Internally the file is registered as the DuckDB temp table data and SUMMARIZE data is run. Column types are preserved on registration, so numeric columns get real numeric statistics rather than lexical ones.

When to use

  • A first pass on an unknown dataset: ranges, null density, cardinality.
  • Spotting data-quality issues (unexpected nulls, suspicious min/max).
  • Deciding which columns are worth a closer read_table or run_sql.

Input schema

Parameter Type Required?

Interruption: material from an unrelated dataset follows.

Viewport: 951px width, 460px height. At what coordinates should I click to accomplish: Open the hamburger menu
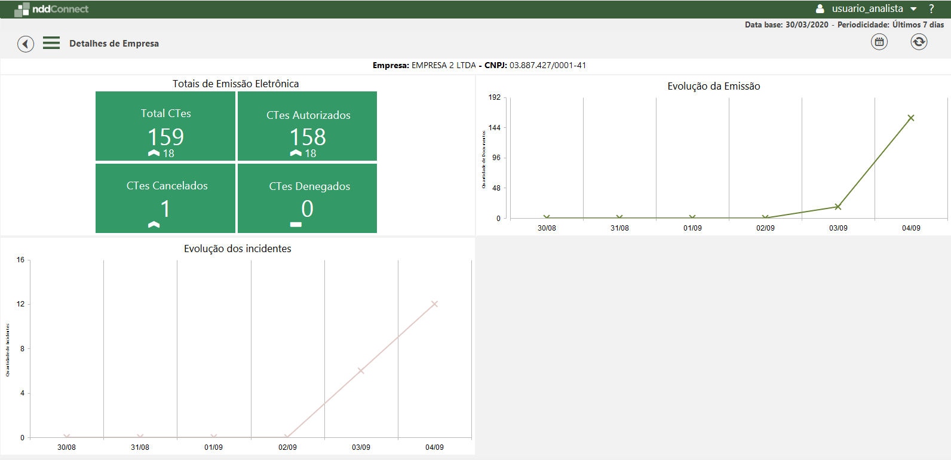(51, 43)
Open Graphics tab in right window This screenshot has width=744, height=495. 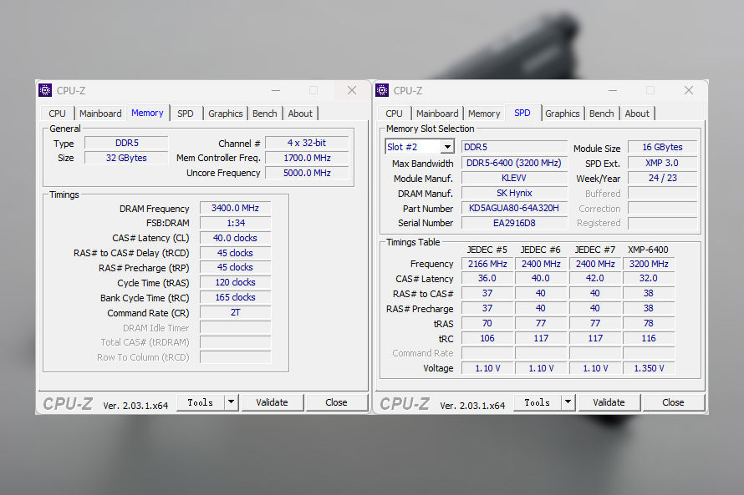[x=563, y=114]
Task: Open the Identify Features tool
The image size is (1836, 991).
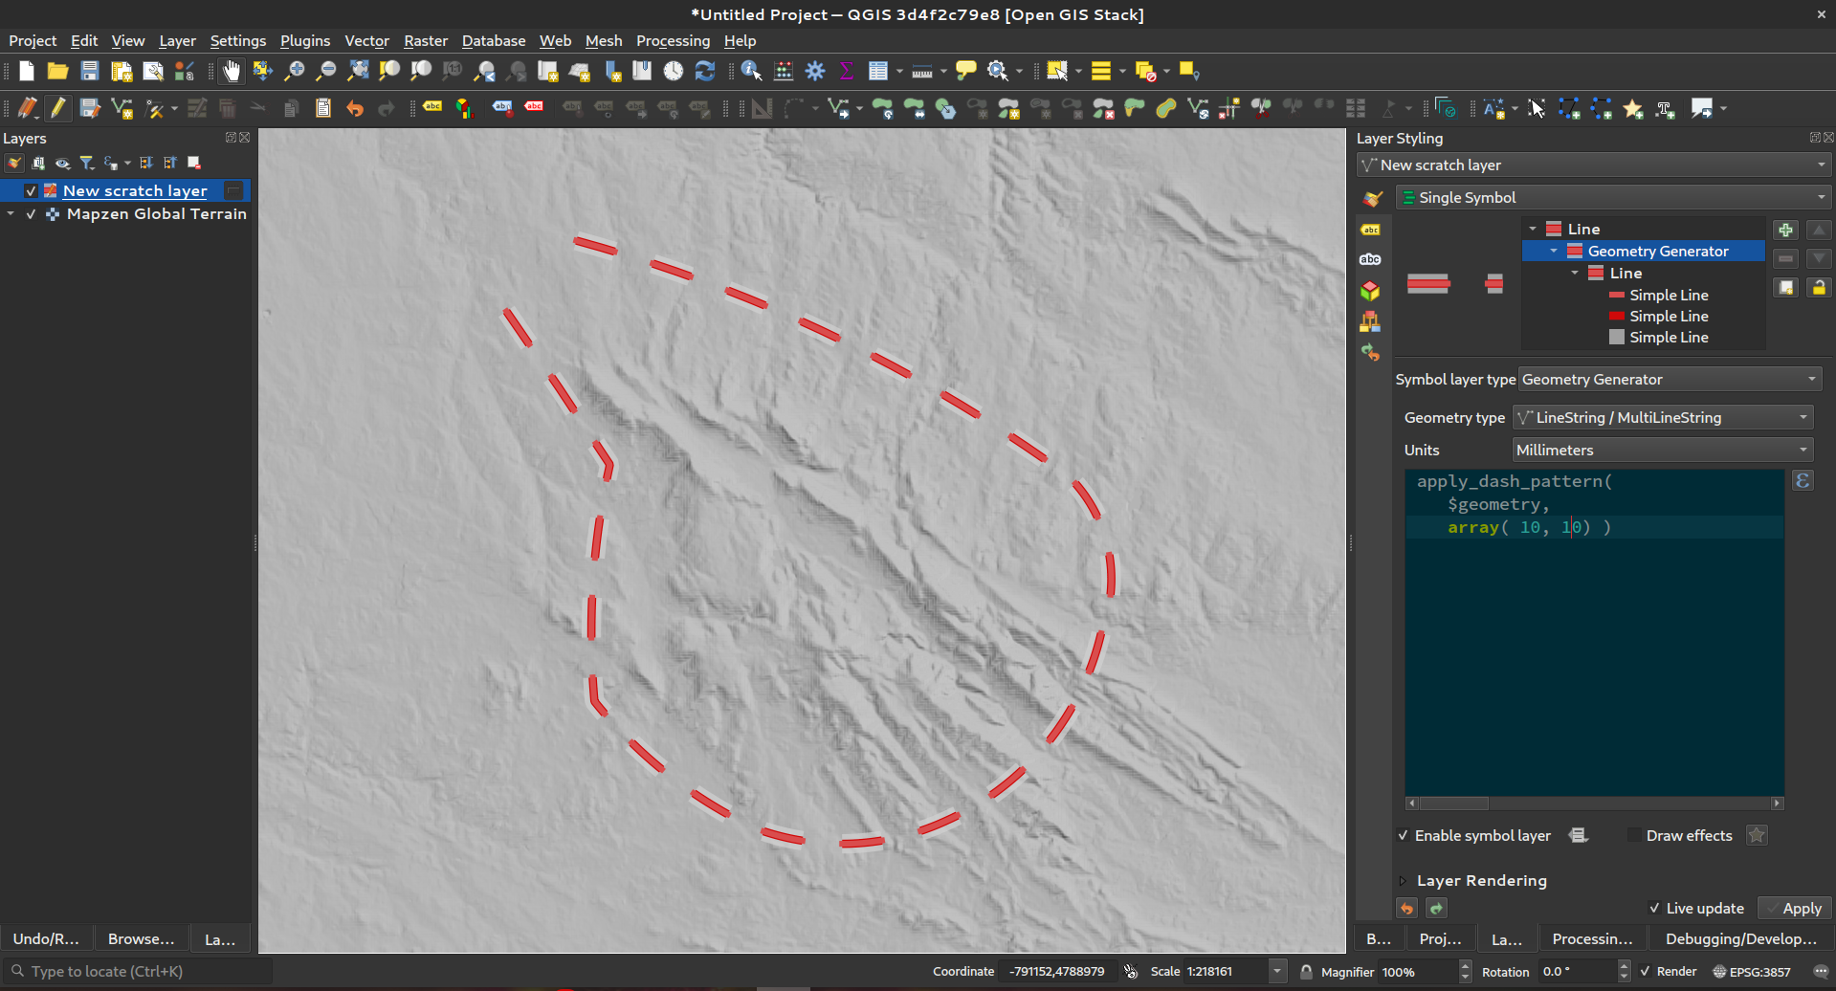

Default Description
path string yes (no default) Path to the file
table string no (no default) Specific table for multi-table sources
unlimited bool no false Lift the 5,000,000-row file-loader cap so SUMMARIZE sees every row

Response shape

{
  "column_count": 3,
  "columns": [
    {
      "column_name": "id",
      "column_type": "BIGINT",
      "min": "1",
      "max": "10000",
      "approx_unique": 10000,
      "avg": "5000.5",
      "std": "2886.9",
      "q25": "2500",
      "q50": "5000",
      "q75": "7500",
      "count": 10000,
      "null_percentage": "0.00"
    }
  ]
}

Each object is one source column; the keys are DuckDB's SUMMARIZE output columns. Exact keys can vary slightly with DuckDB versions.

Example call

{
  "name": "profile",
  "arguments": { "path": "/tmp/sales.parquet" }
}

Notes

  • For streaming formats (Parquet, CSV, TSV) the statistics are computed over the server's initial-load row cap (5 Million rows by default), not necessarily the entire file. Pass unlimited: true to profile every row.
  • Columns a reader leaves as Utf8 are summarised lexically (string min/max, no mean). Cast inside run_sql if you need numeric stats on a string-typed column.

See also

  • schema: column names + types only, no statistics.
  • value_frequency: the value distribution of a single column.
  • run_sql: run SUMMARIZE data or custom aggregates yourself.